▸ **SUPPLIED INFORMATION**:
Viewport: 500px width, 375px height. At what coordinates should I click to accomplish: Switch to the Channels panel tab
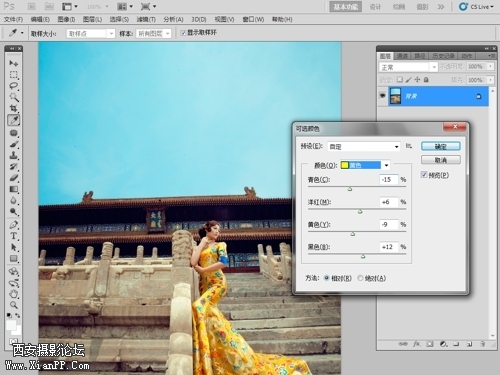click(402, 56)
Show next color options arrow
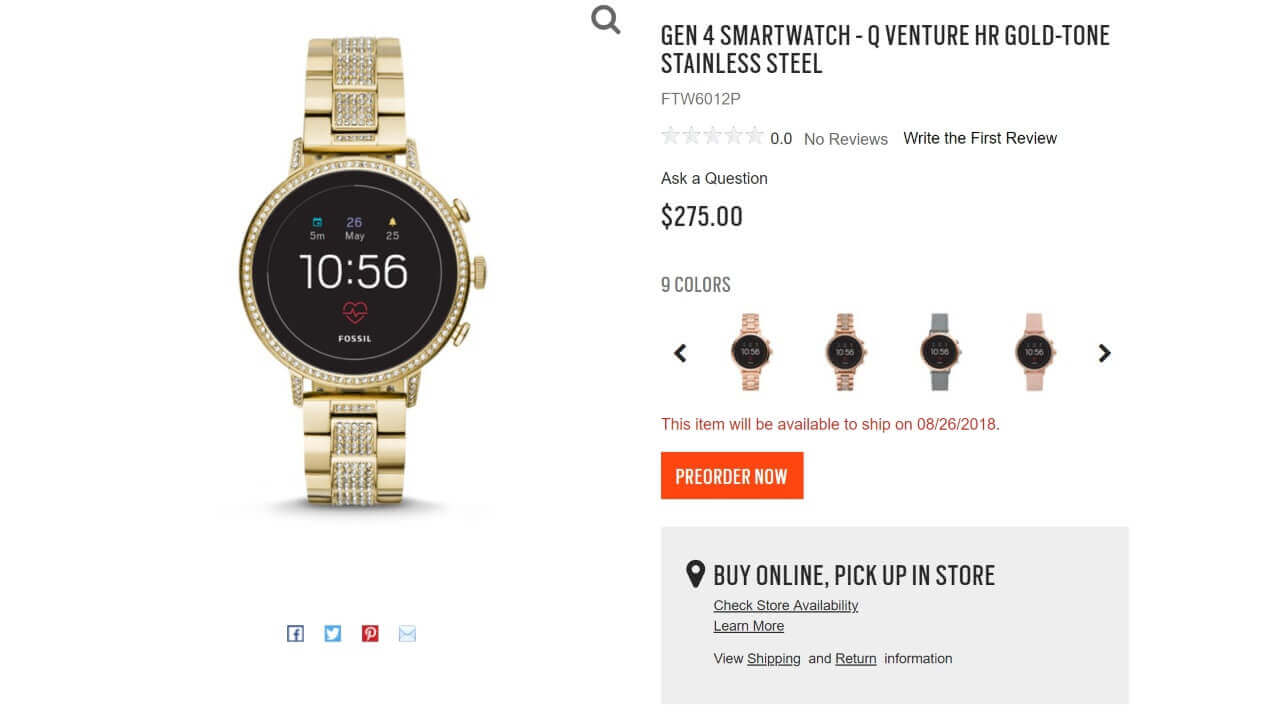Viewport: 1280px width, 720px height. click(1104, 353)

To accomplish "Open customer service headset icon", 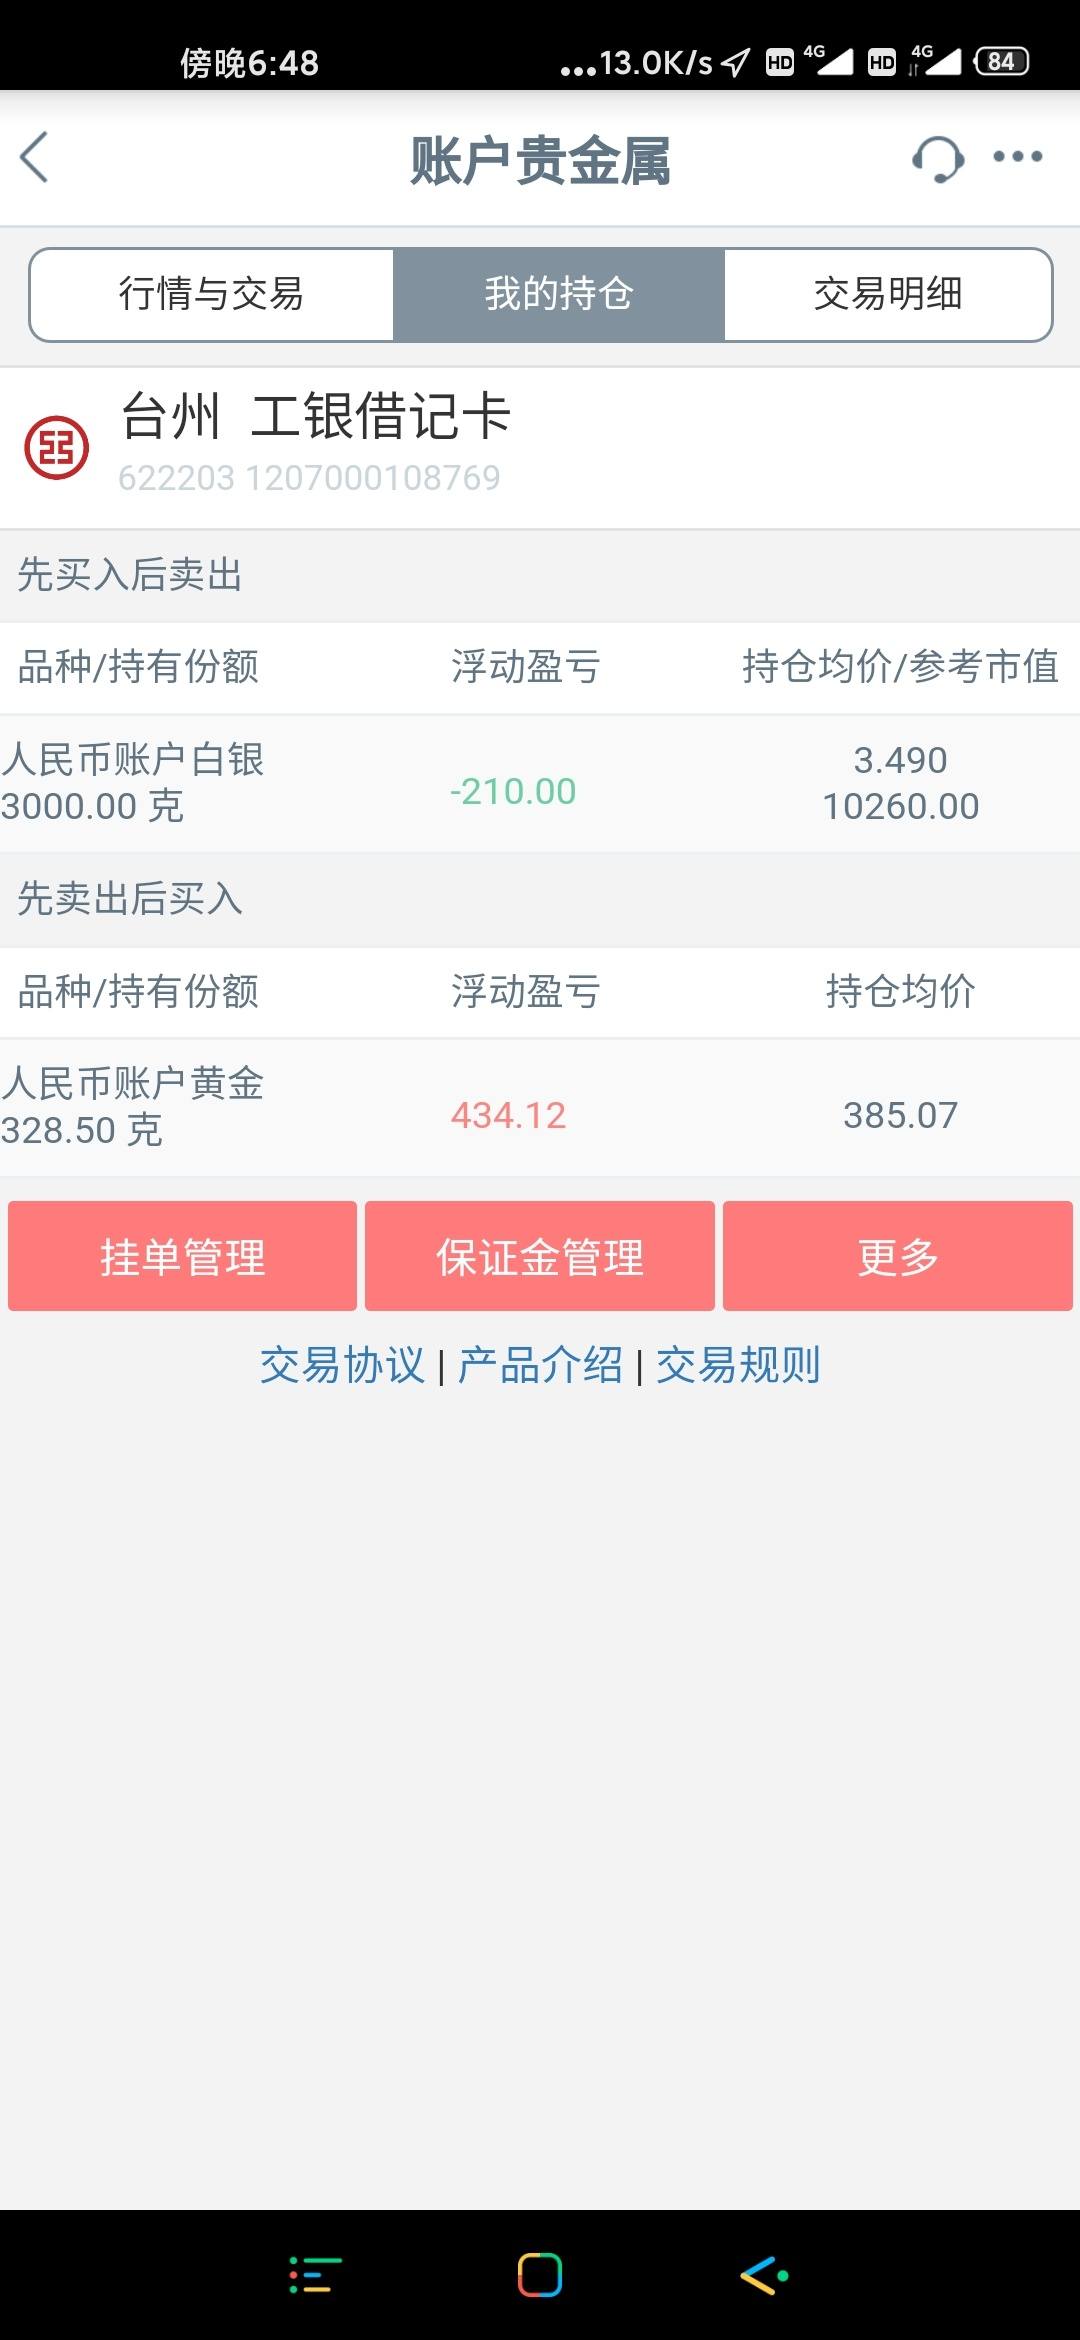I will (x=937, y=158).
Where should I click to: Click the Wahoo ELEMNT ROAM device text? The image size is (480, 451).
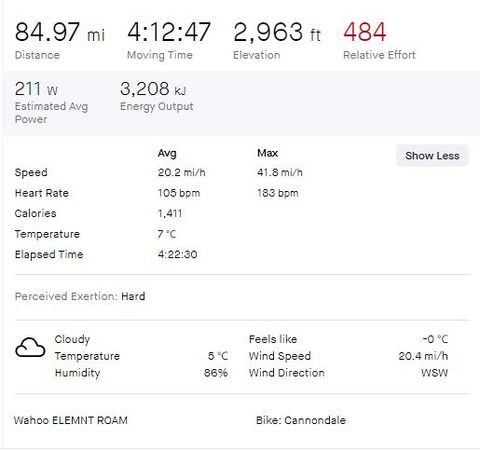[71, 420]
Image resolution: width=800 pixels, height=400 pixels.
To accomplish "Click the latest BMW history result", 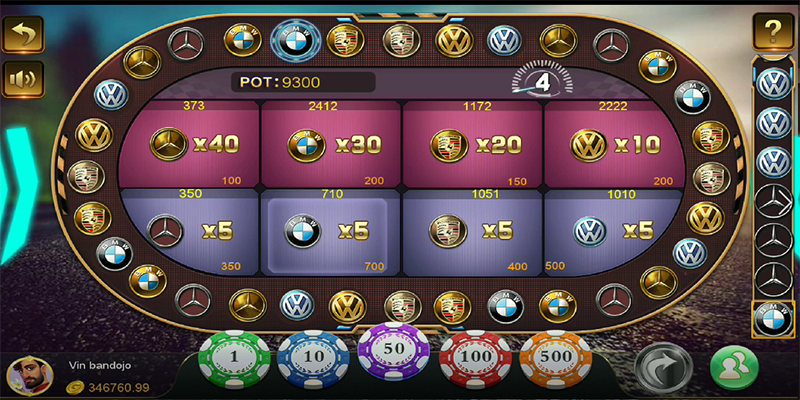I will 773,319.
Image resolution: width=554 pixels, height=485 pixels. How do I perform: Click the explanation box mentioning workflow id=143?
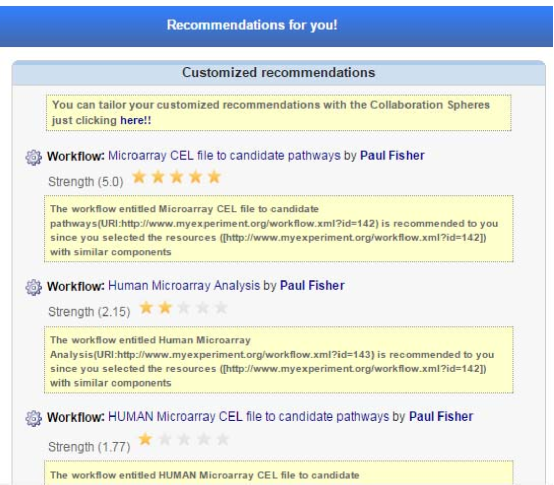point(278,360)
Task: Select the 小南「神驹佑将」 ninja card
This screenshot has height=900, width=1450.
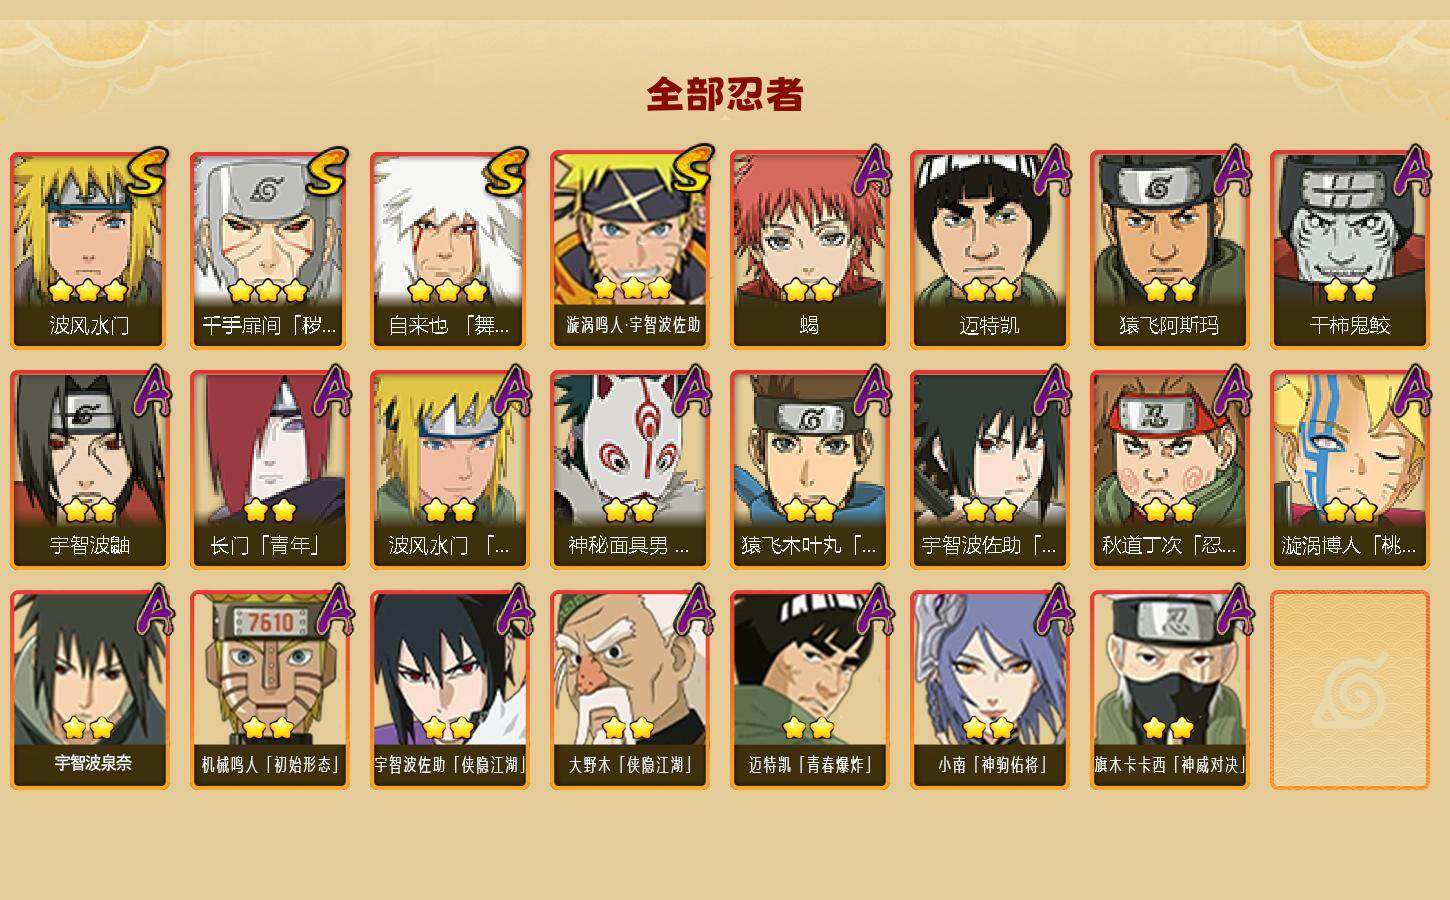Action: coord(990,690)
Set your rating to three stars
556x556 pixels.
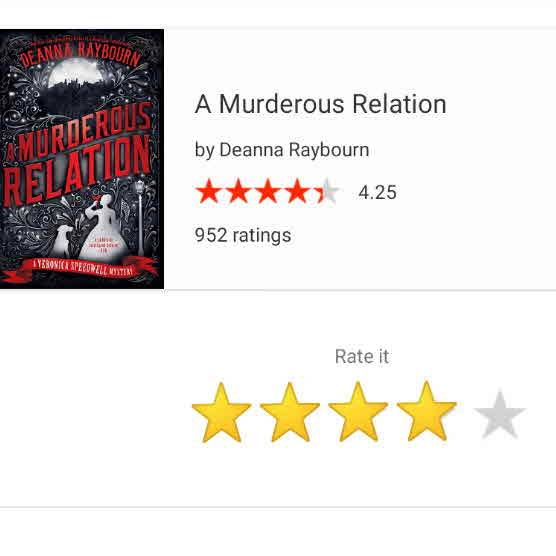click(358, 412)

▸ **EXERCISE**: Excluding images, output exactly the lines from the one that holds "Task: Select the 小南「神驹佑将」 ninja card" through the final line of the material, both ends included.

▸ **RESPONSE TO THE EXERCISE**:
Task: Select the 小南「神驹佑将」 ninja card
This screenshot has height=900, width=1450.
Action: coord(990,690)
Set your rating to three stars
556x556 pixels.
click(358, 412)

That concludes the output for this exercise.